■ Extracted records
-.-.-
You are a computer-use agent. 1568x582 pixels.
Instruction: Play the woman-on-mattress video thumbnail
-.-.-
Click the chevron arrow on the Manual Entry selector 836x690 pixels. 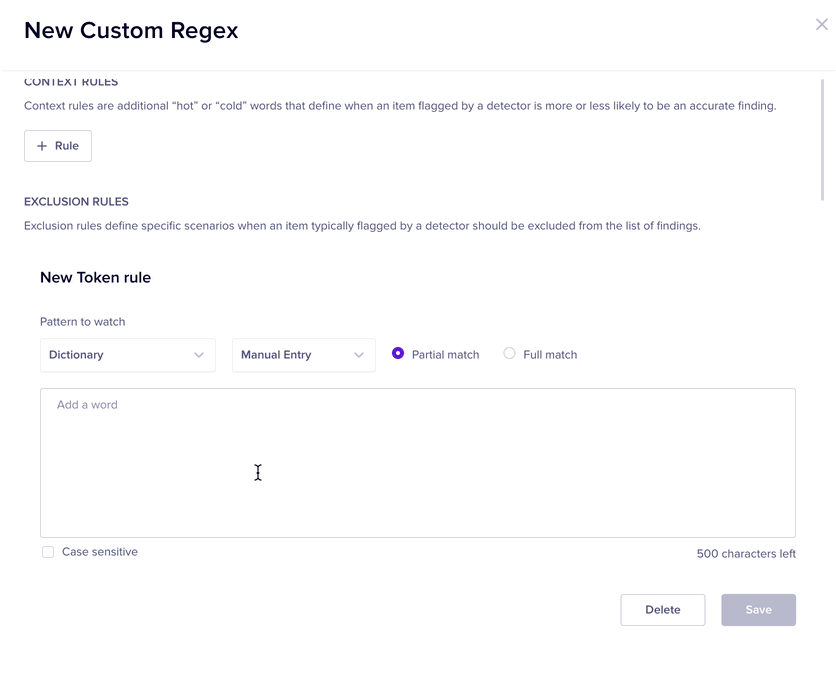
-.-.-
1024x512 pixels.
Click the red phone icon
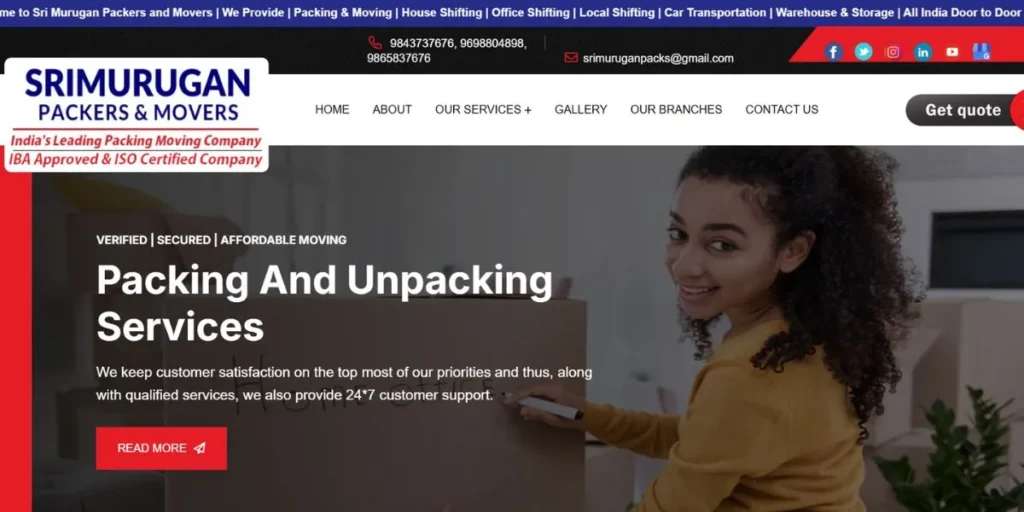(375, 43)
-.-.-
■ Exercise description
In the listing above, locate the line containing "You are a computer-use" and the line containing "Instruction: Play the", then transcribe both and every line between them verbatim.

■ Exercise result
You are a computer-use agent. 1568x582 pixels.
Instruction: Play the woman-on-mattress video thumbnail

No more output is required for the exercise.